MARCEL PROUST (ELSTIR’S ADVICE TO MARCEL), À L’OMBRE DES JEUNES FILLES EN FLEUR, P. 457

IN PROUST THERE are few figures that the narrator finds lasting cause to trust, but Elstir, the veteran and venerable painter, is one of them. The sage, said Elstir, must forgive himself his past faults. Elstir forgot to add that the sage should also correct them. Proust says it for him elsewhere: those we like least are those most like us, but with the faults uncured. It is always dangerous to say “This is what we read Proust for.” There are people who read Proust just for the clothes. But those of us who read Proust for his remarks about life will always be wondering whether À la recherche du temps perdu is really a work of art at all. A work of imagination: yes, of course, and supremely. But is it a novel? Isn’t it a book of collected critical essays, with the occasional fictional character wandering in and out of it? After the composer Busoni read Du côté de chez Swann, he complained to Rilke that although he had quite enjoyed the opinions about music, he thought the rest of the book was a bit like a novel. Isn’t it a work of encyclopaedic synthesis? Thomas Mann, in his diaries, took notes on the way that Proust had taken notes. He especially praised the detail of Proust’s interest in flying beetles. Isn’t it a work of philosophy? Jean-François Revel, in his brief book Sur Proust—the commentary on Proust that almost gives you the courage to do without all the others—is clearly fascinated with the possibility that Proust might have restored philosophy to its position of wisdom. Often, in the long shelf of his writings, Revel argues that philosophy, having ceased in the eighteenth century to be queen of the sciences, has, in modern times, no other role except to be wise. In Sur Proust he casts his author as a character in a drama: the drama of philosophy reborn. Revel calls À la recherche one of the rare books that even in their weaknesses offer an example of “totally adult thought.”

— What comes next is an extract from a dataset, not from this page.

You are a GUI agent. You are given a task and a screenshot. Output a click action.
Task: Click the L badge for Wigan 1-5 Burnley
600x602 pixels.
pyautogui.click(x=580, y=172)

Proust’s example drives Revel to philosophical aperçus of his own. Passion, says Revel, consists of seeing in the finite an infinity that doesn’t exist. Revel floats the notion that Albertine might have been an even more interesting jailer had she been faithful: the thin end of a wedge into Proust’s view of sex and jealousy. (E. M. Forster, from closer to home, had similar reservations, and erected them into a principle designed to cover Proust in general: he said that Proust’s analytical knife was so sharp it came out the other side.) On the political plane, Proust is praised by Revel for keeping a level head against collective barbarism through his moral intransigence and his perspicacité psychologique. The collective barbarism was the anti-Semitic nationalism already poisoning French politics when Proust the social butterfly was preparing to write his novel. Revel is only one reader of Proust, but his readings are enough to hint at the richness that À la recherche would offer us even it were only a collection of critical remarks. It is, of course, much more than that: but one of the reasons it is much more than that is that it is never less. These qualities of non-fiction are useful to remember when we realize how many qualities of fiction the longest of all novels does not possess. It has, for example, no structure worth speaking of, and probably would not have attained to one even if Proust had been given another ten years to work on it. Characters would still have shown up twenty years too young at the last party, or twenty years too old, or simply still alive when they should have been dead. Devotees who say that À la recherche du temps perdu reminds them of a cathedral should be asked which cathedral they mean. It reminds me of a sandcastle that the tide reached before its obsessed constructor could finish it; but he knew that would happen, or else why build it on a beach?